Piyush Roy
She walks in beauty, like the night
Of cloudless climes and starry skies;
And all that’s best of dark and bright
Meet in her aspect and her eyes;
Thus mellowed to that tender light
Which heaven to gaudy day denies.
One shade the more, one ray the less,
Had half impaired the nameless grace
Which waves in every raven tress,
Or softly lightens o’er her face;
Where thoughts serenely sweet express,
How pure, how dear their dwelling-place.
And on that cheek, and o’er that brow,
So soft, so calm, yet eloquent,
The smiles that win, the tints that glow,
But tell of days in goodness spent,
A mind at peace with all below,
A heart whose love is innocent!
Most of us would have come across this thoughtful ode to beauty in our interactions with the high notes of romantic articulation, using the Queen’s English, sometime in the school or later. I was introduced to this masterpiece by Lord Byron, in the school, as part of my class X, ICSE curriculum. The appreciation of beauty can never be limited to one definition. Since it also lies in the eyes of the beholder, it’s experiencing too is bound to vary, from person to person, perception to articulation.
But this is the Aishwarya in Johar’s vision of Ae Dil Hai Mushkil, not the Aishwarya of Rituporno Ghosh’s Chokher Bali or Raincoat, Mani Ratnam’s Guru or Iruvar, Gurinder Chaddha’s Bride and Prejudice or Paul Mayeda Berges’ The Mistress of Spices, Ashutosh Gowariker’s Jodhaa Akbar or Sanjay Leela Bhansali’s Devdas or Guzaarish. A hint of this Aishwarya you get only in the second half of Hum Dil De Chuke Sanam… but the actress in real life had then still to go through the luminous personality changes of maturity graced by marriage or motherhood to essay these emotions to an ache that’s recalled longer, far more impacting than a tear drop shed and forgotten.

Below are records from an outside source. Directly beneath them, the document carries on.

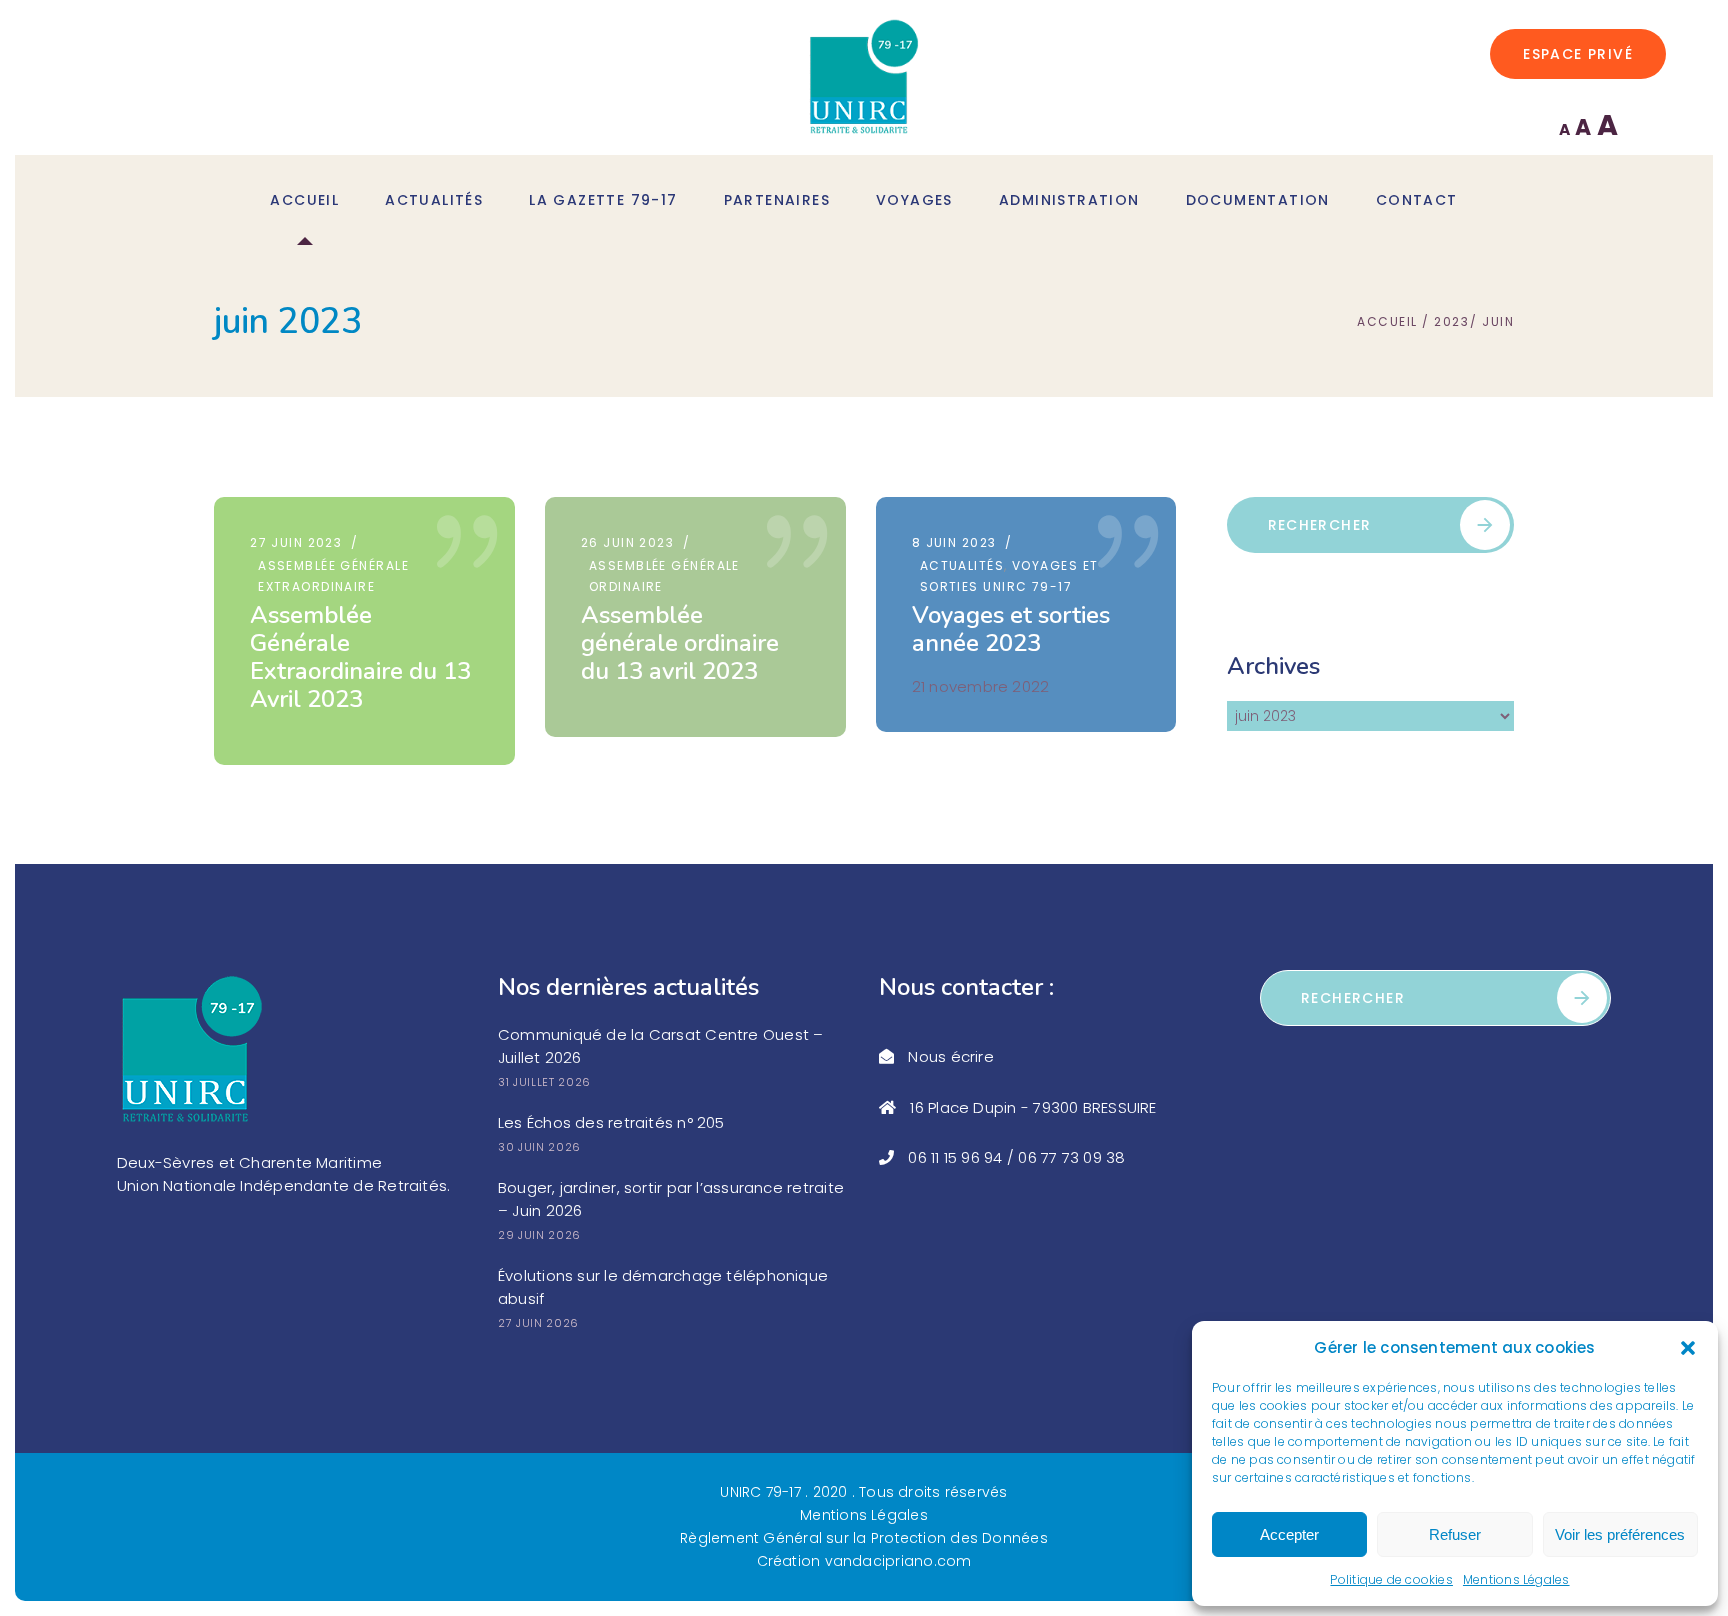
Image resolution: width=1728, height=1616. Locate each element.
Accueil (1387, 321)
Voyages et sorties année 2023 (1011, 629)
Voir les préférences (1620, 1534)
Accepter (1289, 1534)
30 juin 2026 (539, 1147)
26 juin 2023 (627, 542)
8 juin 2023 (954, 542)
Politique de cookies (1391, 1579)
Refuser (1455, 1534)
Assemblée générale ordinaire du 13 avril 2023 (680, 643)
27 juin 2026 (538, 1323)
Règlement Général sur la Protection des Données (864, 1538)
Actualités (962, 565)
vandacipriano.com (898, 1561)
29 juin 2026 (539, 1235)
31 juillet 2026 (544, 1082)
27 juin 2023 (296, 542)
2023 (1451, 321)
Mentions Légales (1516, 1579)
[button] (1688, 1348)
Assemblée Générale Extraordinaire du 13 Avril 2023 (360, 657)
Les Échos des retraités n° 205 (611, 1122)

I am not saying that the above parts are deficient or any less. They are competent contributions in the constantly evolving filmography of a hardworking actor. But there is something else about Ae Dil Hai Mushkil. Here she becomes the part in its every essence, not just literally, but in spirit too!The panache that she lends to the part today, could not have happened had it come in an earlier phase in her career.
The credit of its success, hence, should also not be due only, to the labour of love with which the film’s writer-director Karan Johar has etched her character. Of course, his attention to the detailing of her part almost seems to have happened at the cost of ignoring the film’s other characters, especially that of heroine Anushka Sharma, who’s saddled with an incoherent oscillation between love and friendship to convince. Ranbir Kapoor being the good actor that he is, still manages to fairly salvage the writing confusion around his part. He however should beware of falling into that repeat mode of playing too many ‘confused around love’romantic heroes, something that did Saif Ali Khan’s later acts in. But this encomium is not about him.

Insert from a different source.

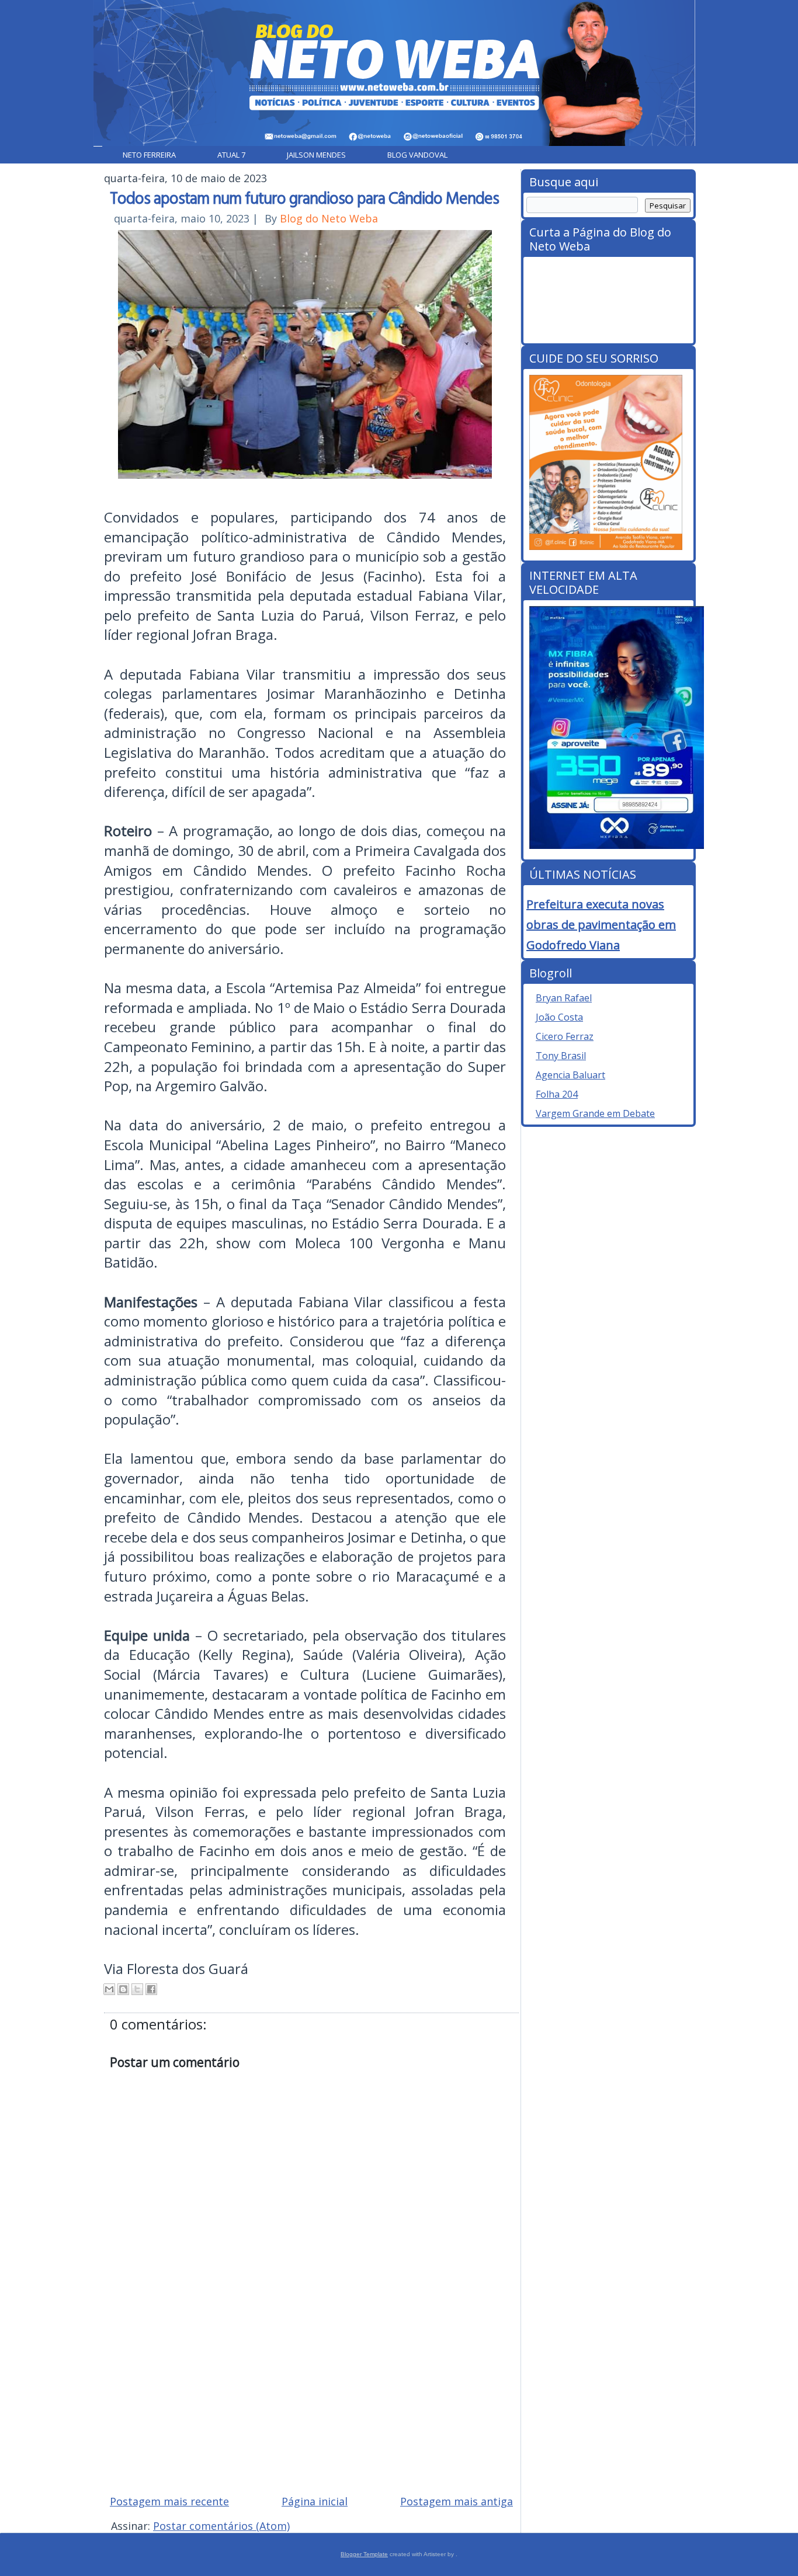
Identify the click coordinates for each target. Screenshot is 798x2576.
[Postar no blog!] (123, 1989)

Just savour the way, Aishwarya’s perpetually mysterious Saba Khan, draws and leaves Ranbir’s younger and continuously committed character, in and out of a dalliance that nurtures, even after it’s over.

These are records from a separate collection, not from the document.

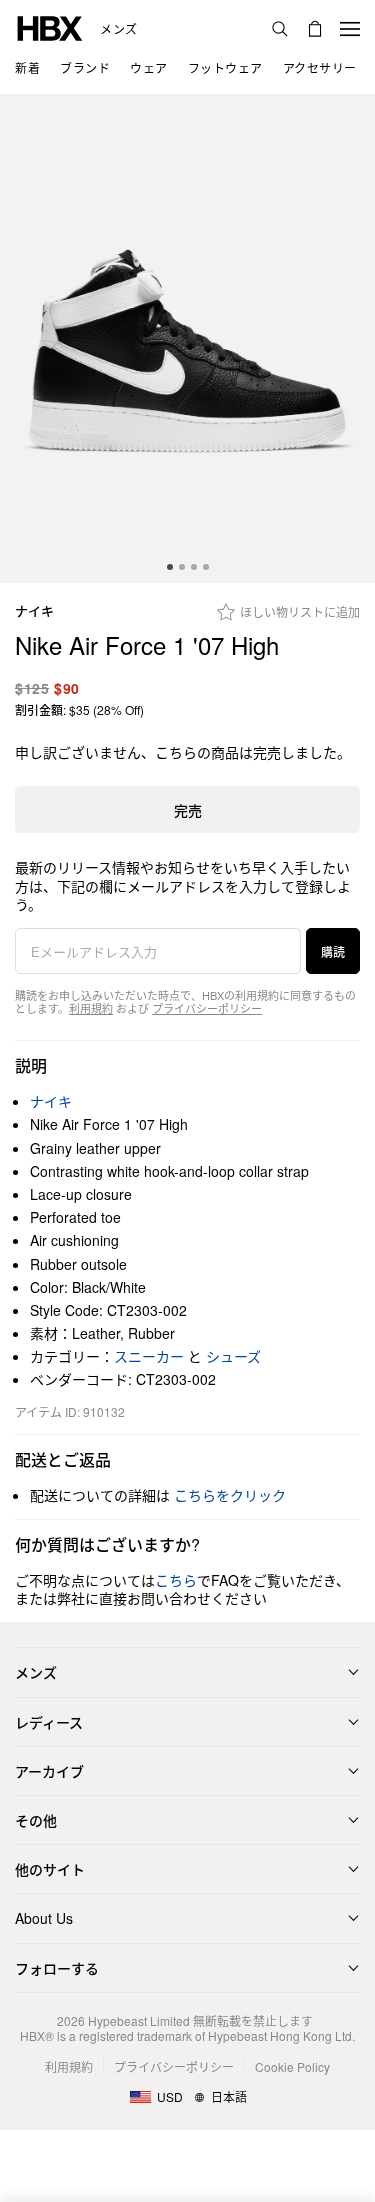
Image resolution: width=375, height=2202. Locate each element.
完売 (188, 810)
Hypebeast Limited (139, 2020)
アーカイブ (49, 1771)
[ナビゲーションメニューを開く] (350, 29)
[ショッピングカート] (315, 29)
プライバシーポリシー (207, 1008)
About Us (44, 1918)
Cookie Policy (292, 2066)
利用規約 (91, 1008)
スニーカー (149, 1356)
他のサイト (50, 1869)
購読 (333, 951)
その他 (36, 1820)
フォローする (57, 1968)
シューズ (233, 1356)
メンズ (119, 29)
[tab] (170, 567)
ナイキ (34, 611)
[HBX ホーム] (50, 26)
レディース (49, 1722)
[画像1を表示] (187, 339)
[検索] (280, 29)
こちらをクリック (230, 1495)
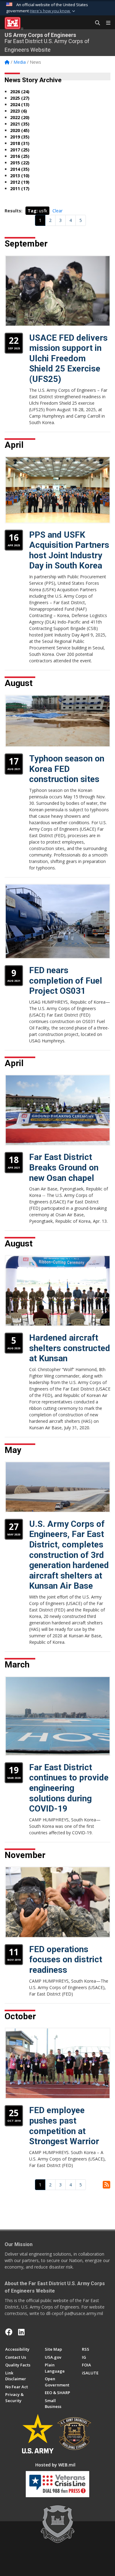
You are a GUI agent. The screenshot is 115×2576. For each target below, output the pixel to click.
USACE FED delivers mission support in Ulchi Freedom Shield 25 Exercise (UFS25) (68, 358)
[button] (53, 11)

When did you last see in a mainstream Bollywood film, an ex-husband calmly chatting with the young lover of his ex-wife in their first public encounter? He even tips him a note or two on bedroom dynamics that would work best for her, as the object of their affection, listens, smiles, and contributes volumes through her loquacious glances. She then leaves the men in her life, from the past and the present, tad guilty, vulnerable, and incomplete, and yet, very much in love with her.
The way Aishwarya Rai Bachchan conducts and channels the sexual tension in that scene in the company of Shah Rukh Khan and Ranbir Kapoor, is reason enough for a dekho of Ae Dil Hai Mushkil, which otherwise for most parts is a confused Kuch Kuch Hota Hai re-telling complicated by too many Bollywood romance clichés from yore. Though inserted to pun, these ironically end up getting integrated into the narrative to make a cantankerous mocktail of emotionally displaced adults that belong to neither today, nor the 1990s.
This story of too many confused dils would indeed have been tad mushkil, if not for Madam Ash!